Sonunda o gün gelmişti. Bu evde sığıntı  gibi yaşamaktan kurtulacaktım, özgür olacaktım.  Yasemin, beni hiç sevmediği için kızı Aklim ile de yakınlaşamamıştık. Soğuk ve bencil biriydi. Yengem çiftlik evine yerleşmem konusunda ses etmemişti çünkü buradan gitmem onun işine gelirdi. Beni apar topar yollamalarına şimdilik ses çıkarmayacaktım. Zamanı gelince...her şey zamanı gelince konuşulacaktı. Yeni başlangıçların hayalini kurarken yengemin sesiyle irkildim. Kapıyı çalmadan pat diye içeri daldı: "Birazdan uçağın kalkacak Nil, hadi hazırlan" dedi. Odaya girmesiyle içeriye ağır bir parfüm kokusu doldu. Her zamanki gibi abartılı giyinmişti. O kadar güzel bir kadın değildi. Orta boylarda ve dolguncaydı. Görgüsüzlüğü onu daha da itici yapıyordu. Buz gibi gözlerle ona baktım ve cevap vermedim. Kapıyı kapatırken "sevimsiz şey " diye mırıldandığını duydum ama aldırmadım.

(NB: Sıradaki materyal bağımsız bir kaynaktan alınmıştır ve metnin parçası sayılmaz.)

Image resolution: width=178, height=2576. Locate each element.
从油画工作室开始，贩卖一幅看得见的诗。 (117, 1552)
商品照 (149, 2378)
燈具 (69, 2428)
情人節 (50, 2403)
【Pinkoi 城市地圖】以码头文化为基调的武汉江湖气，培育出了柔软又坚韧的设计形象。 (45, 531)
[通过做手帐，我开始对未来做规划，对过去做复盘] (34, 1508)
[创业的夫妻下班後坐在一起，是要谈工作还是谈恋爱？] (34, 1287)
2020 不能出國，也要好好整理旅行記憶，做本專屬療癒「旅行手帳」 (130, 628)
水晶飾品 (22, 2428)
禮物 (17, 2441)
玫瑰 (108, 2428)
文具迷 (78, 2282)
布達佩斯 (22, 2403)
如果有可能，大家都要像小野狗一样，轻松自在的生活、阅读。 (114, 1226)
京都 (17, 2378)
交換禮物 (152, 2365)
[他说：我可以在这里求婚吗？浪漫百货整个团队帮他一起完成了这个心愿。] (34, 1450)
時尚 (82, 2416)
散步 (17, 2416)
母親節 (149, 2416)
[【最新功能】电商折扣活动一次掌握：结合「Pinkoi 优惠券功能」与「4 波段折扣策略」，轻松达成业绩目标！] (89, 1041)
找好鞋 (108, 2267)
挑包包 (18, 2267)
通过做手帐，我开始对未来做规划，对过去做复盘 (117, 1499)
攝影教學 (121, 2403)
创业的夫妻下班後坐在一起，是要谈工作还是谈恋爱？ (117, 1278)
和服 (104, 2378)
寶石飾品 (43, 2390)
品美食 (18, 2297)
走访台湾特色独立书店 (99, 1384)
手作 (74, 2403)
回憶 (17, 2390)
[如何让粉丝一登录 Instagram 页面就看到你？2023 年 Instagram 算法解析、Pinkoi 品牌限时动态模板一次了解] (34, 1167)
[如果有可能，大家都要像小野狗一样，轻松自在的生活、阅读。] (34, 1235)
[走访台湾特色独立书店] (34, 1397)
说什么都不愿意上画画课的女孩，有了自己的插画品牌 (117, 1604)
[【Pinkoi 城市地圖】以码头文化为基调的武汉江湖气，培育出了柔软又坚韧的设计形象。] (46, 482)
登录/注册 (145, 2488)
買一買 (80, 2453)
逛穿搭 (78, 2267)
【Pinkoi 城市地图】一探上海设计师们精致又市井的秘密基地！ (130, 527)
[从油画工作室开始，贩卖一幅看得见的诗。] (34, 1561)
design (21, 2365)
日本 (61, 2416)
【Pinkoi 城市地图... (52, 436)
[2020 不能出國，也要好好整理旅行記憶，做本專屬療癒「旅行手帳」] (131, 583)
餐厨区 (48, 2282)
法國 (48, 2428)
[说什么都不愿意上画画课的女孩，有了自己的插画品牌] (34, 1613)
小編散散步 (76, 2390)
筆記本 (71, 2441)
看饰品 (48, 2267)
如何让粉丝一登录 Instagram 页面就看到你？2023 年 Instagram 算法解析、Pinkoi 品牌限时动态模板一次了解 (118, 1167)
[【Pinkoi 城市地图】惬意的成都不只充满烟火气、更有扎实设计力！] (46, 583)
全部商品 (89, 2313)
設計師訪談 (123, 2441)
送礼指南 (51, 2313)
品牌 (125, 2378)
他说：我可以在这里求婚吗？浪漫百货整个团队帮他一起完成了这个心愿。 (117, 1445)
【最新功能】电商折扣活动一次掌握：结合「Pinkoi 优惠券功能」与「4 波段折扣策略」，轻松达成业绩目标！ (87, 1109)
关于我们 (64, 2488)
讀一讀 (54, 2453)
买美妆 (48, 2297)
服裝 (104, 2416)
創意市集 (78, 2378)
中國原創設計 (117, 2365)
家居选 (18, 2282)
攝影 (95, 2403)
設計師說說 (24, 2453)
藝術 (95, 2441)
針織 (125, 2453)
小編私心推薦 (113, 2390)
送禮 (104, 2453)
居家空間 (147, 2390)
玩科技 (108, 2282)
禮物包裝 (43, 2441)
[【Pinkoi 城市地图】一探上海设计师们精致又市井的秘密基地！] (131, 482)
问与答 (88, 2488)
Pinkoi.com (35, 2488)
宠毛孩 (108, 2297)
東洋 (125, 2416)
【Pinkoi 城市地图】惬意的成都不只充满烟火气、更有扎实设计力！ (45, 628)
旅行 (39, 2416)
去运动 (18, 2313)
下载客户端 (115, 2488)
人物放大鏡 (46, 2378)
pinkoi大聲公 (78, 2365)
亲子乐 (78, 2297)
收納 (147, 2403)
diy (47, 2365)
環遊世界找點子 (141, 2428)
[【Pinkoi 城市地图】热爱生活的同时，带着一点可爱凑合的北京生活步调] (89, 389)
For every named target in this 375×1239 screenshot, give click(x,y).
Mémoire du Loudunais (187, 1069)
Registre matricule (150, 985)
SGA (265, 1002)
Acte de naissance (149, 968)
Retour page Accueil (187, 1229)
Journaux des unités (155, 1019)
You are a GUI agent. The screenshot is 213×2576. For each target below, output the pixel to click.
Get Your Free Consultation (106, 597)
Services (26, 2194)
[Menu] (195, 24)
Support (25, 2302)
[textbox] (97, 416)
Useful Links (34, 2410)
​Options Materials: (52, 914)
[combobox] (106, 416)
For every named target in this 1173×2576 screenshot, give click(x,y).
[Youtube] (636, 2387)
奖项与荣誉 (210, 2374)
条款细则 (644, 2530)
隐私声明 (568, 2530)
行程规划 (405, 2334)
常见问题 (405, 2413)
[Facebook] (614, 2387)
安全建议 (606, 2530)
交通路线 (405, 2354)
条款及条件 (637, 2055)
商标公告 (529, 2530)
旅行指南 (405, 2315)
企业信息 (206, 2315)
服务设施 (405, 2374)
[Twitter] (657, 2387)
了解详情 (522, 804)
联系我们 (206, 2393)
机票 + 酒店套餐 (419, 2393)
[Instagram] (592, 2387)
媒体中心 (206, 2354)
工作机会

Yatağımdan kalktım ve banyoya doğru yürüdüm. Aynada yüzümü seyrederken içimden kendime "gerçekten bitti mi" diye soruyordum. Yüzümü yıkadım ve kuruladım. Ela gözlerime sade bir makyaj yaptım, nizami  dudaklarıma pastel bir ruj sürdüm. Uzunca , kestane rengi saçlarımı birazcık ehlileştirdim. Beyaz tenime çöken yorgunluk beni oldukça solgun gösteriyordu. Dün ayırdığım siyah kot pantolonumu kiremit rengi kazağımı giydim. Kahvaltı sofrasında dışlanmış hissederek yediğim son yemek olacaktı. Aklim ve yengemle samimiyetsizce vedalaştıktan sonra kabanımı giyip dayımla birlikte hava alanına doğru yola çıktık. Dayım yengeme endişeli gözlerle bakıyordu ve bir yandan dişiyle dudağını yiyordu. Dayım ise gayet soğuk kanlıydı zaten yol boyunca da konuşmadı.  Onun huyu böyleydi, hiçbir zaman konuşmazdı. Annem öldüğünde söylediği tek cümle "artık evin burası" olmuştu. Hava alanına geldiğimizde benimle birlikte indi. Şoföre "valizi ver" dedi. Şoför "emredersiniz Mert Bey" diye onayladı. Dayım "İyi yolculuklar." diledi ve bana isteksizce sarıldı. Ben de kısık bir sesle "teşekkürler" diyebildim. Arkamı bile dönmeden oradan uzaklaştım.

Beyaztepe' den ayrıldığımda dokuz on yaşlarındaydım. Yıllar sonra tekrar oraya döneceğim hayal gibi gelirdi.. Uçağım kalkmak üzereydi valizimle birlikte yeni hayatıma yürümeye başladım.

...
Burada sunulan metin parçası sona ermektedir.